Lawmakers authorized $25 billion in loans in last year's energy bill to help the companies build fuel-efficient vehicles such as hybrids and electric vehicles. With credit tight, automakers and suppliers now want lawmakers to come up with the money for the program - and expand the pool of money available to $50 billion over three years.
Industry leaders have argued that the loan guarantees are not a government bailout because it would hasten production of fuel-efficient vehicles and reduce dependence on imported oil.
"This is not about benefiting Wall Street," said Ford Motor Co.'s President of the Americas Mark Fields, referencing recent federal support for the investment firm Bear Stearns and troubled mortgage companies Fannie Mae and Freddie Mac. "This is benefiting Main Street, the working men and women. The auto industry is part of the backbone of the U.S. economy."
The low-interest loans, at rates of about 4 percent to 5 percent, would pay for up to 30 percent of the cost of retooling plants to build hybrids, plug-in hybrids, electric cars and other alternatives.
Ford and General Motors Corp.'s credit ratings have fallen below investment grade, making it difficult for the companies to borrow money at affordable rates. Chrysler, which has been heavily dependent upon truck sales, has been privately held since last year and faces similar problems accessing capital.

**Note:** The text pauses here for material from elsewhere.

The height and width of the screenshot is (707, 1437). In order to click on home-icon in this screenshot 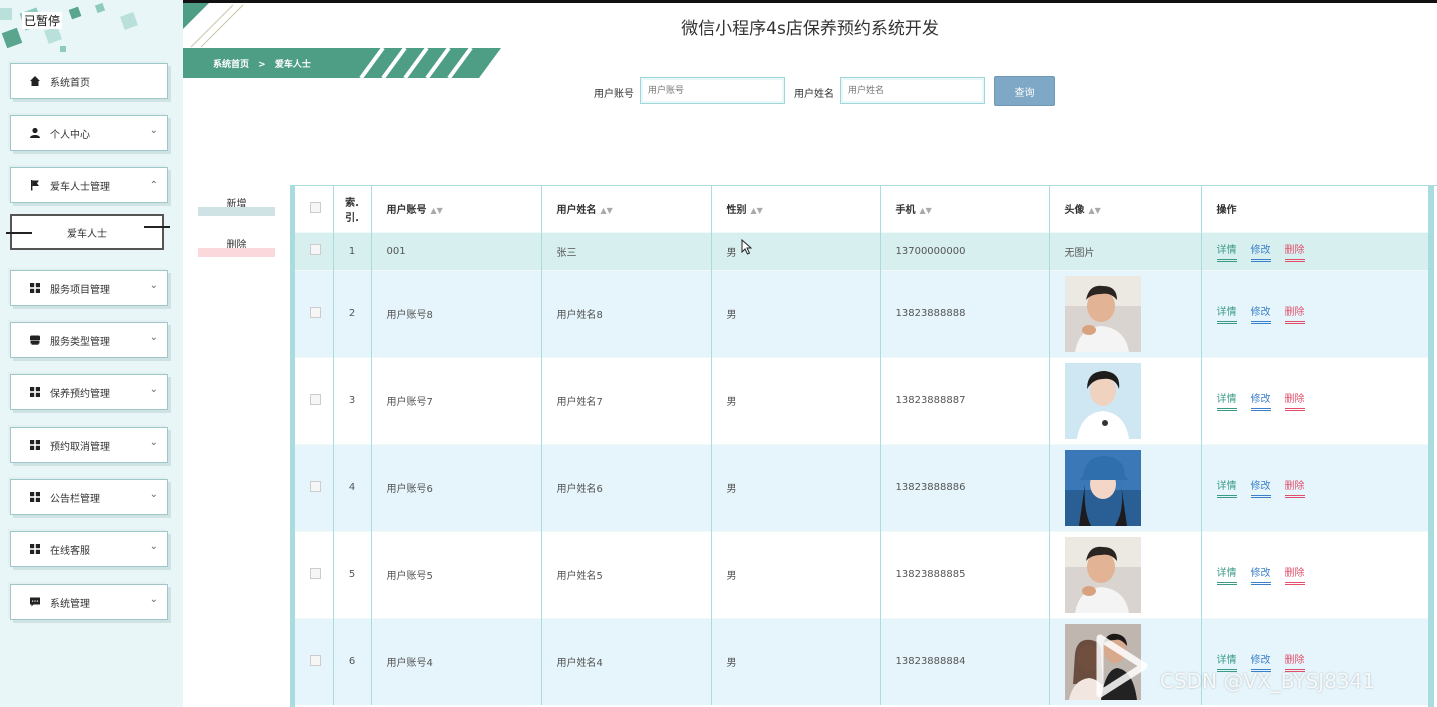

"This industry could fall down, literally, or be absorbed if they don't get something in place very soon. I think it's that severe," said Rep. Joe Knollenberg, R-Mich. "Something has to happen pretty quickly because they can't compete paying 15 to 20 percent (interest)."
Industry lobbyists pressed the issue at the recent presidential conventions in Denver and St. Paul, Minn., and members of Michigan's congressional delegation have talked to legislative leaders and the Bush administration about the program. Discussions surround a three-year plan that would make $25 billion in loans available in the first year, followed by $15 billion the second year and $10 billion in the third.
To provide $50 billion in loans, Congress would need to set aside about $7.5 billion to guard against a loan default.
Automakers want to secure the money for the loans before November's election because a new president and Congress could delay the companies' ability to access the loans.
The White House said last week it was talking to members of Congress and the industry about the financing. The issue, meanwhile, has gained a foothold in the presidential campaign in states with many auto workers such as Michigan and Ohio.
Democrat Barack Obama has criticized Republican rival John McCain for not supporting the full $50 billion loan program. McCain said last week he supported fully covering the $25 billion loan program in the energy law.
Congressional leaders have said they are open to an expanded program. But the industry will face a compressed schedule in an election year when many lawmakers will push to leave Washington so they can campaign for re-election this fall.
"We're hopeful that we're making an effective case to get this done between now and the end of this session," said John Bozzella, Chrysler's vice president of external affairs and public policy.
The loans would be available to foreign automakers, but the companies are not expected to seek the money because they are in a better financial situation and priority would be given to companies with plants 20 years or older.